Development of drugs based on PROTAC is not new to us. We have mentioned the technology many times in our blogs. PROTAC is used to move the unwanted proteins to treat terrible diseases, especially various kinds of cancer.
Today, we will talk about another PROTAC agent used in the research of T cell acute lymphoblastic leukemia (T-ALL).
dBET6 is a highly potent and second-generation degrader of BET bromodomain. It is composed of a BET inhibitor, a ligand of E3 ubiquitin ligase cereblon and a linker. The compound exhibits excellent cellular potency.
In the process of discovering new PROTAC drugs, researchers compared dBET6 to dBET1. They share similar binding affinity to BRD4 bromodomain 1 (BRD4(1)). This can’t prove the superior of dBET6. However, in CRBN-deficient cells, dBET6 shows more effective activity than dBET1. Moreover, dBET6 is significantly cytotoxic in cancer cells than dBET1 and other related compounds.

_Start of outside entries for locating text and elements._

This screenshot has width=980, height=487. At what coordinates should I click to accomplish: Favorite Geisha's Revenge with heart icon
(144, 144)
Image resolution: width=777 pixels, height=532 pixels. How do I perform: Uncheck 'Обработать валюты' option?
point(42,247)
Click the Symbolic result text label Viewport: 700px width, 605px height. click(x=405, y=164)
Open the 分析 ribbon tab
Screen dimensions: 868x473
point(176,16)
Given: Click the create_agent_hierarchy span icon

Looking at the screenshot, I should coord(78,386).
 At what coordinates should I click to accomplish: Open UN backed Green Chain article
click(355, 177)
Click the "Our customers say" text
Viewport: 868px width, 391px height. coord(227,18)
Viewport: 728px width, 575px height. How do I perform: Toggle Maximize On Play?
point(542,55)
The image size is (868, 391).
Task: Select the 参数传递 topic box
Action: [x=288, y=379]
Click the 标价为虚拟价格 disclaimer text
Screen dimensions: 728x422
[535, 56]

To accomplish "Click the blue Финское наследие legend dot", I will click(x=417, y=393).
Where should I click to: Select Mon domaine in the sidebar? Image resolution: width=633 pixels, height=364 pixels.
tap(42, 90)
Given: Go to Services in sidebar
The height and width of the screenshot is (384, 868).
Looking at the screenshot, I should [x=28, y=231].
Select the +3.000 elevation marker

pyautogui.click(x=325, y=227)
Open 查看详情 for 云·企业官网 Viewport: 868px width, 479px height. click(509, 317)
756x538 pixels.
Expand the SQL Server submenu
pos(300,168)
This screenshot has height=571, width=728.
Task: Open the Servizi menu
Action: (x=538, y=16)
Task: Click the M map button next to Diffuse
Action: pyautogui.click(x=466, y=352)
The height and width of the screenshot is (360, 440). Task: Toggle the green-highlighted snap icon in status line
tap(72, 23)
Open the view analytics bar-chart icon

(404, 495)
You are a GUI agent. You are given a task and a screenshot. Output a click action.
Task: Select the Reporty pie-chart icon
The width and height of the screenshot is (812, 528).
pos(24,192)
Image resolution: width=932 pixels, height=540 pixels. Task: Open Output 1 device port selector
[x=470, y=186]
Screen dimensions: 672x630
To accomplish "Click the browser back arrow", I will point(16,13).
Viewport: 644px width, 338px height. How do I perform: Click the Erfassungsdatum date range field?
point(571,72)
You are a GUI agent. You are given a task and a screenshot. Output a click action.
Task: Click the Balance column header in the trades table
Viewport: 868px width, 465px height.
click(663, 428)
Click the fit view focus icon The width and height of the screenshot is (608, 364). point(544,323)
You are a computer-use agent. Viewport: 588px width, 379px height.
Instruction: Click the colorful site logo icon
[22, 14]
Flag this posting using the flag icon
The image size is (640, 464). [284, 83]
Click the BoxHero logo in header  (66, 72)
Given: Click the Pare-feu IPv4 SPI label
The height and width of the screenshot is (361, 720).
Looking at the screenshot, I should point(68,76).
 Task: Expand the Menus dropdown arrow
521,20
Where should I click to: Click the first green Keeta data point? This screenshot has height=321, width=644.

In T-ALL lines, dBET6 (100 nM) causes depletion of BRD4 after treatment for 1 hour. But it can’t degrade BET protein or produce cytotoxicity without CRBN. This indicates that dBET6 is dependent on CRBN. dBET6 decrease mRNA levels and collapses core transcriptional circuitry of T-ALL.
In addition, dBET6 displays dramatic activity in a mouse model bearing T-ALL. As a result, dBET6 shows obvious survival benefit at a dose of 7.5 mg/kg.
dBET6 is a potent PROTAC degrader of BET with anti-T cell acute lymphoblastic leukemia activity. We need further study to explore more potential of dBET6.
References:
1. Winter GE, et al. Mol Cell. 2017 Jul 6;67(1):5-18.e19.